This is according to Gerrie van Biljon, executive director of BUSINESS/PARTNERS, who says that although he believes entrepreneurship as a chosen career path is on the rise amongst the youth, they often don’t have the funding or experience available to start a business, and it is exactly for this reason that many choose to enter a business venture with a friend or family member for financial support, business acumen and experience.
He points to the recently released GEM State of Global Youth Entrepreneurship report, which highlights that in sub-Saharan Africa 77.7% of youth new or nascent businesses are primarily reliant on personal/family or friends for funding to start a business. “Although passion, drive, creativity and resourcefulness are extremely positive attributes for an entrepreneur to possess, experience and funding also play a large role in the success of a business.
“To go into business with friends / family or not is an age old question which has been answered in many different ways over the years, with many experts still deliberating on the topic. There are many reasons to support each response. My advice is to proceed, but with much caution. As with any business partnership, it is important to have certain ground rules in place from the beginning.”
Van Biljon provides some guidelines for young entrepreneurs to consider when entering a business partnership with friends or family members:
Do you trust your friend or the family member? If yes, then proceed and start discussions about going into business together.
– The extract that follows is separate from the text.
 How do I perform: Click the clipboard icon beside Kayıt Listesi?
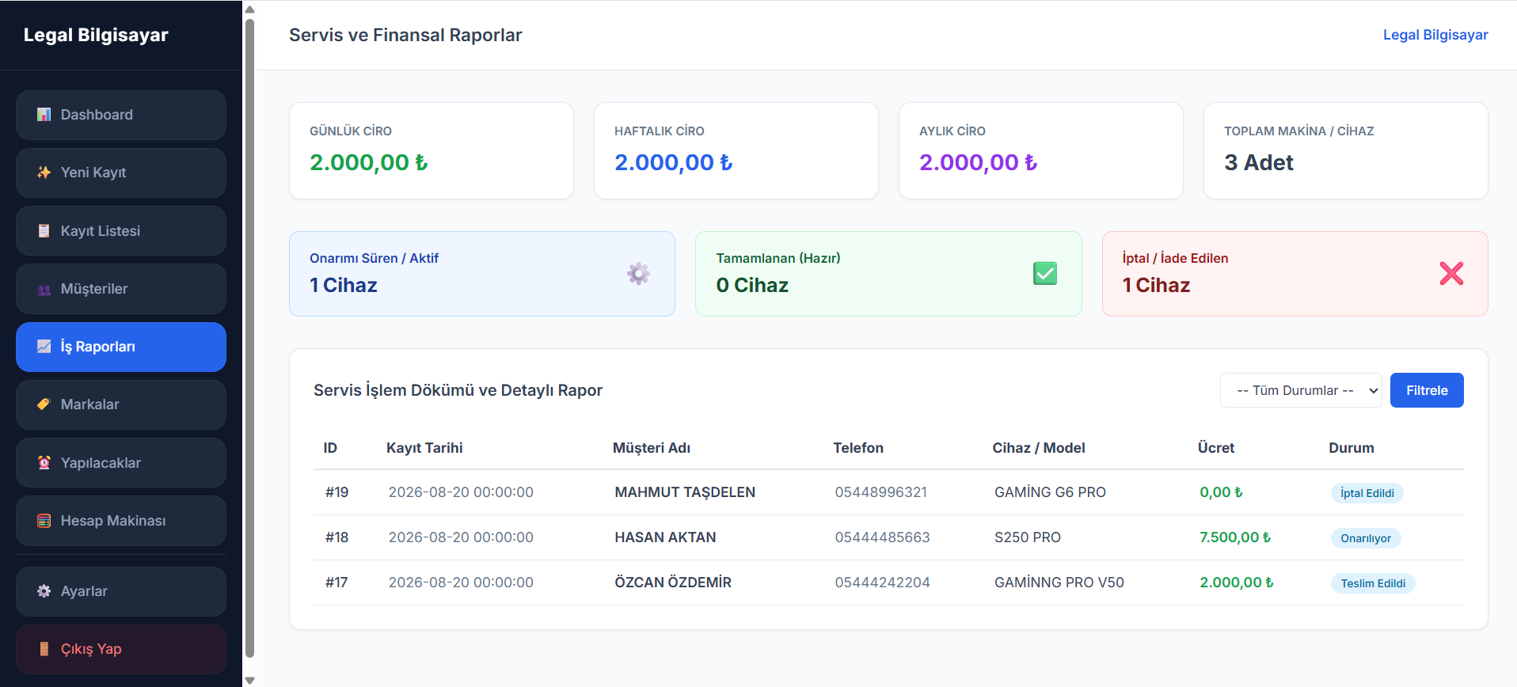pos(44,231)
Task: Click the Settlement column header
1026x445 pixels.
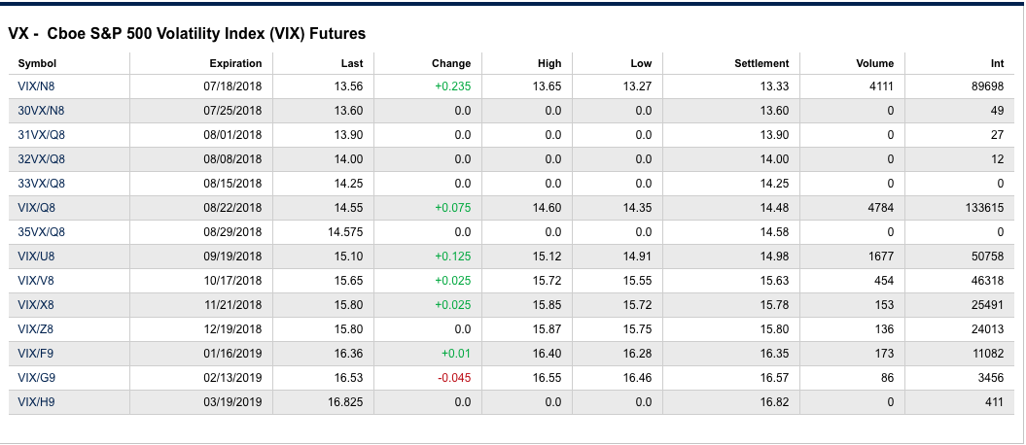Action: (761, 63)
If not, then don’t consider going into business with this individual, as trust is one the most important factors in a business partnership.
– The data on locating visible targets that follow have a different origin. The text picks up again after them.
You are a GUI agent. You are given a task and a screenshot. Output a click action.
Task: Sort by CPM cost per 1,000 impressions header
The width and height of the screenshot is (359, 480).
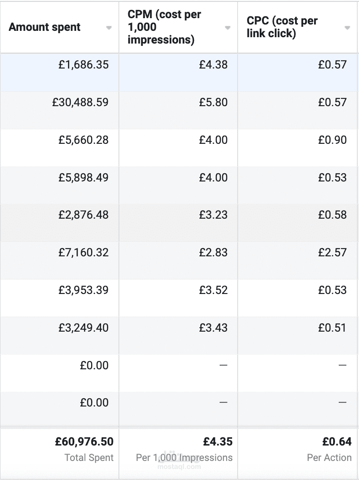point(164,27)
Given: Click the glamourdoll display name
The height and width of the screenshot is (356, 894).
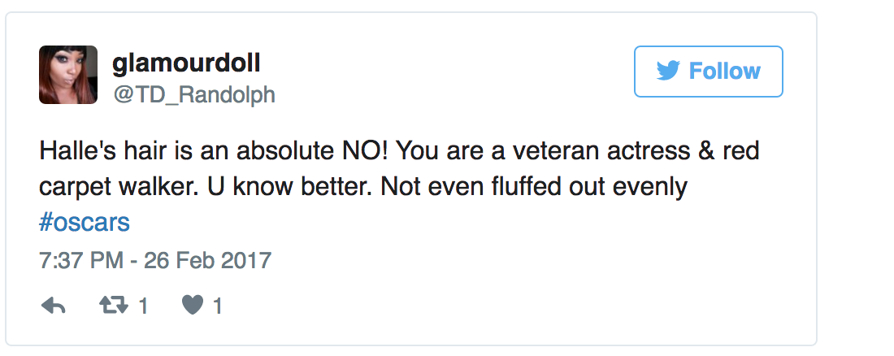Looking at the screenshot, I should (186, 63).
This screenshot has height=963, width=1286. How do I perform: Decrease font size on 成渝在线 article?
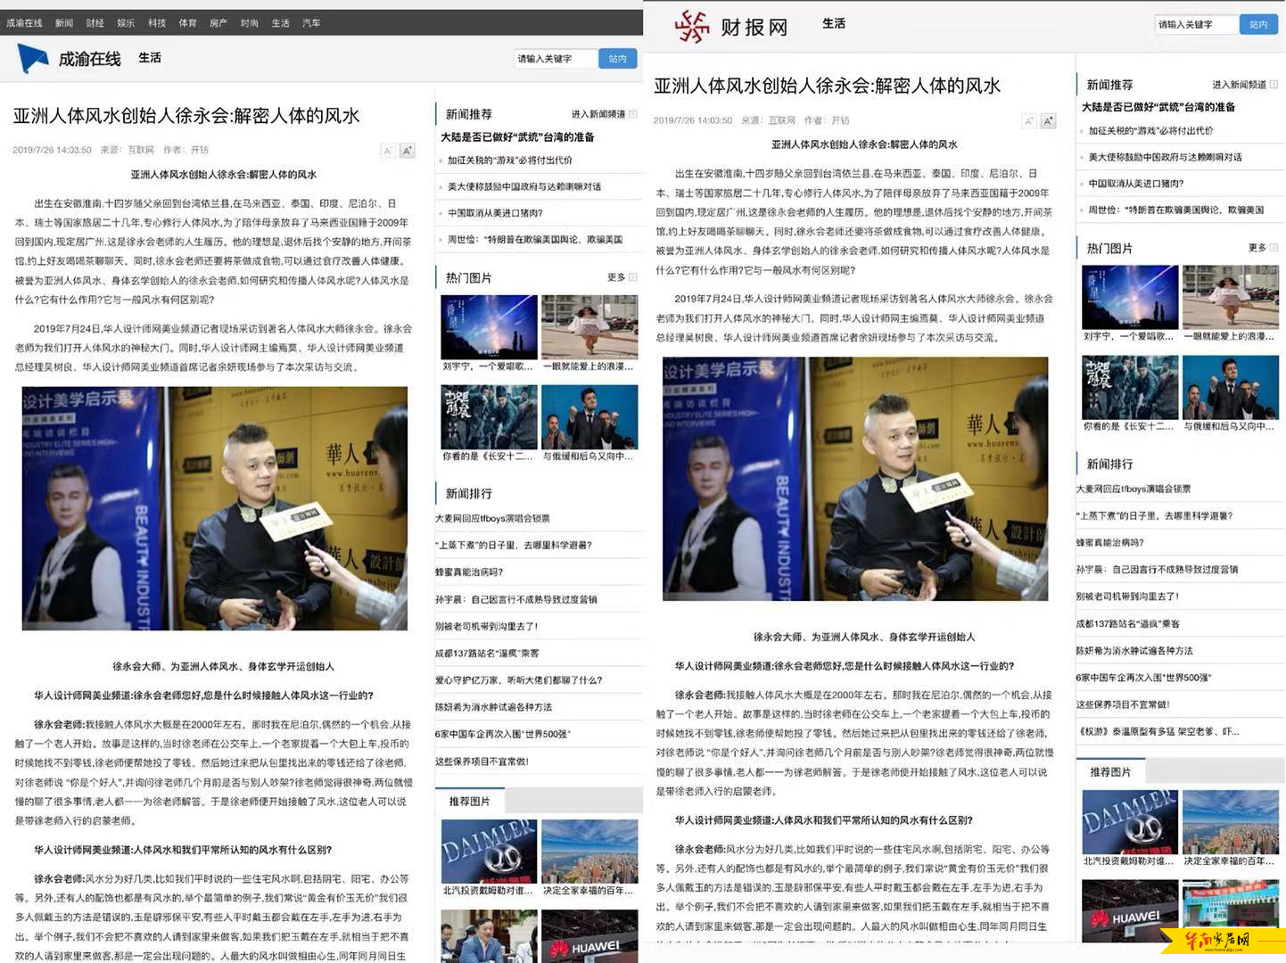[388, 151]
Identify complementary skills
As business partners, you will both possess different skills, and it is ideal to go into business with someone that possesses skills that complement yours. Before deciding to go into business, review what type of skills are required for the business, and then take time to review your own skills and allocate roles accordingly.
Plan for the worst and best case scenario
As partners you should plan ahead on how to deal with disagreements that may occur in the future. As such, you should define roles within the business and agree who is the leader, as even with a 50/50 partnership, only one person can have the final say when a decision has to be made. Appointing an external board can also assist with this process.
If the business is ever extremely successful, how will profits be shared? If the business fails and doesn’t survive, how will its debts be paid off? These are some of the tough questions that need to be addressed before going into business together. Once all aspects of the partnership have been evaluated and the terms agreed on, protect each other by signing relevant agreements which should include an exit clause.
Will your personal relationship survive a business failure?
All entrepreneurs should plan for the worst case scenario, and part of this is to determine whether the relationship can survive a business failure. If the relationship is valued and cannot survive a business failure, it is probably not wise to pursue the venture together.